Pam is overseeing Bill’s grave-digging technique in the cemetery. Apparently, this is all part of the ritual. Bill (Stephen Moyer) drinks Jessica’s blood, Jessica drinks Bills blood, Bill and Jessica spoon in the grave, Jessica emerges a vampire. I don’t get it either, but that had to do something different than what’s been done before. Bill is a little apprehensive about what he’s done. He still doesn’t like the fact that she was an innocent girl, but Pam thinks he should consider himself a hero. He proceeds to hop in the hole with his new child and Pam covers them with dirt. Um, don’t let the bed bugs bite.


Sam is still looking after Sookie (Anna Paquin) for Bill, but he’s doing a piss-poor job of it. Sookie was attacked at the bar earlier, and she’s shaken up about it. Sookie is fixing the couch up for Sam to sleep on while they discuss what exactly happened. She saw the guy’s thoughts, and it seems that they were pretty sinister. She only saw flashes of a girl. She looked scared and was wearing a waitress uniform, only she can’t read the nametag. Then the conversation shifts to Bill. Sookie knows that Bill was able to feel her fear since they’re so connected and whatnot. She says that since Bill didn’t show up tonight, he’s probably not coming back. Sam and Sookie stare at each other for a minute, then she goes to bed. Am I sensing some flaring hormones?

▶ Material provided
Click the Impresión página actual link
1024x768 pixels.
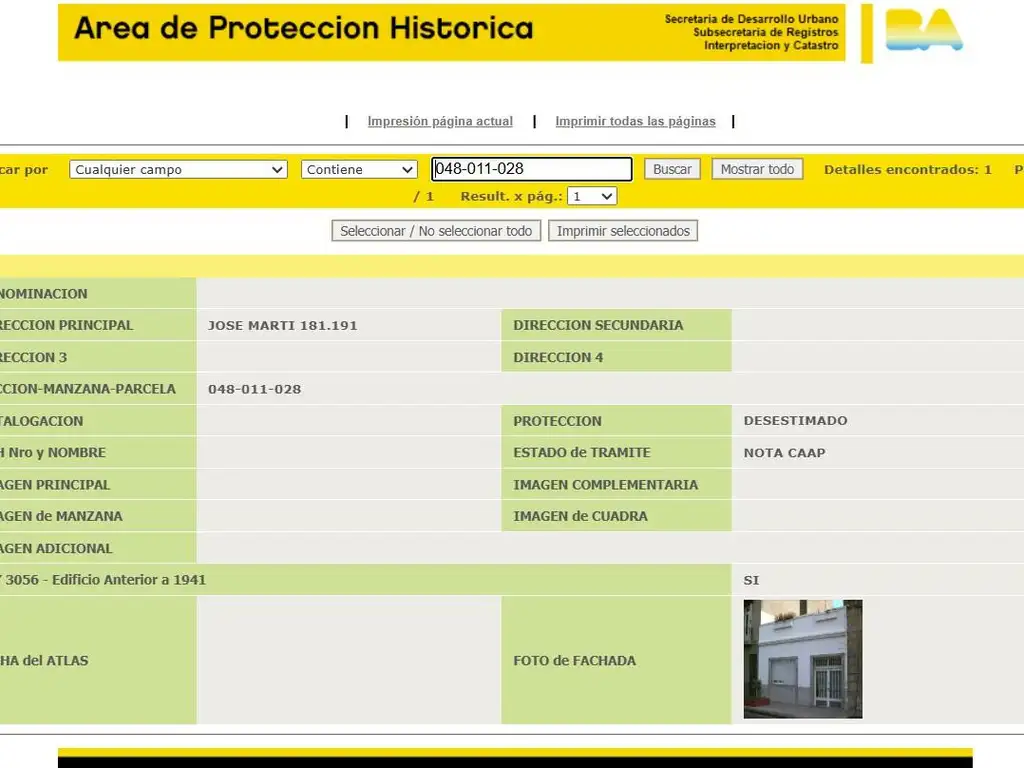[440, 121]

▶ Written request 1
Answer these questions about the recap:
(a) Who covers Bill and Jessica with dirt?
(b) What was the girl in Sookie's vision wearing?
(c) Where is Sam going to sleep?
▶ Written request 2
Please reproduce the recap's stretch from "Pam is overseeing" through "bed bugs bite.".
The lines have no part in this.

▶ Response 1
(a) Pam
(b) A waitress uniform
(c) On the couch

▶ Response 2
Pam is overseeing Bill’s grave-digging technique in the cemetery. Apparently, this is all part of the ritual. Bill (Stephen Moyer) drinks Jessica’s blood, Jessica drinks Bills blood, Bill and Jessica spoon in the grave, Jessica emerges a vampire. I don’t get it either, but that had to do something different than what’s been done before. Bill is a little apprehensive about what he’s done. He still doesn’t like the fact that she was an innocent girl, but Pam thinks he should consider himself a hero. He proceeds to hop in the hole with his new child and Pam covers them with dirt. Um, don’t let the bed bugs bite.